▶ [Task directions] Go through the following data and transcribe exactly the stretch of lines from the one holding "This screenshot has width=785, height=622." to the one holding "Click the B", both included.

▶ [Provided data]
-------------------------
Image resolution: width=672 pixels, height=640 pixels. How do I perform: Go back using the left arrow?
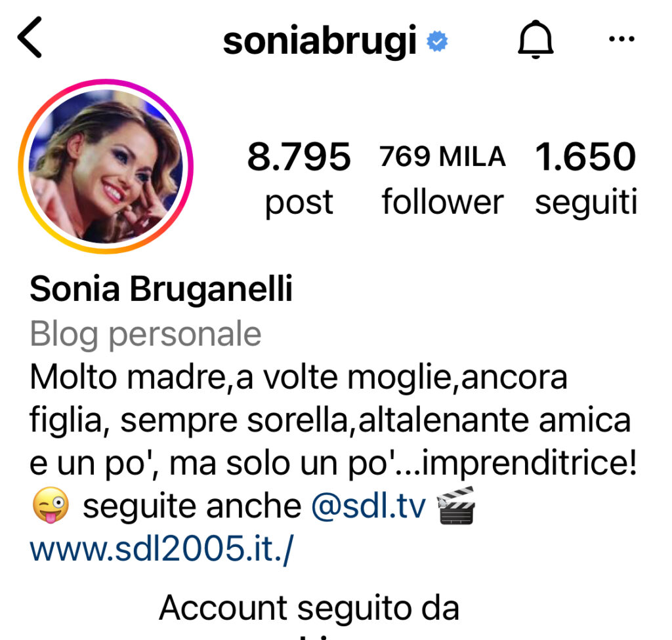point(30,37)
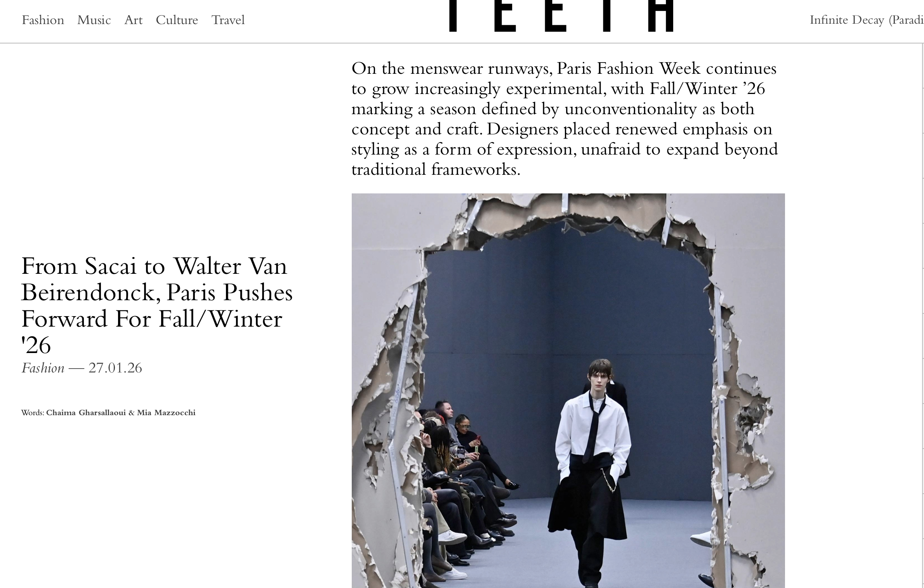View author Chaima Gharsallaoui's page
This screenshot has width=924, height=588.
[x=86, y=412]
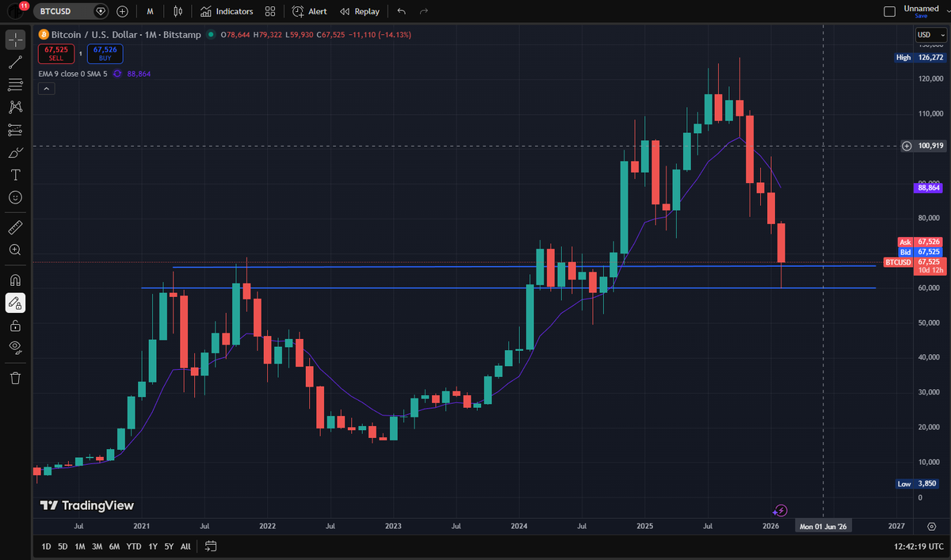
-------------------------
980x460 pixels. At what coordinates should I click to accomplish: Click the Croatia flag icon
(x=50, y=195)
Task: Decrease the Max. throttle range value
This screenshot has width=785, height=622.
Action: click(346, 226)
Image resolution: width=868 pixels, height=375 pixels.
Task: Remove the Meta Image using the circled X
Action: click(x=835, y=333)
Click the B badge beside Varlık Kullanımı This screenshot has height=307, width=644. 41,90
-------------------------
▶ [Task result]
This screenshot has width=785, height=622.
Action: click(346, 226)
Image resolution: width=868 pixels, height=375 pixels.
Task: Remove the Meta Image using the circled X
Action: click(x=835, y=333)
Click the B badge beside Varlık Kullanımı This screenshot has height=307, width=644. 41,90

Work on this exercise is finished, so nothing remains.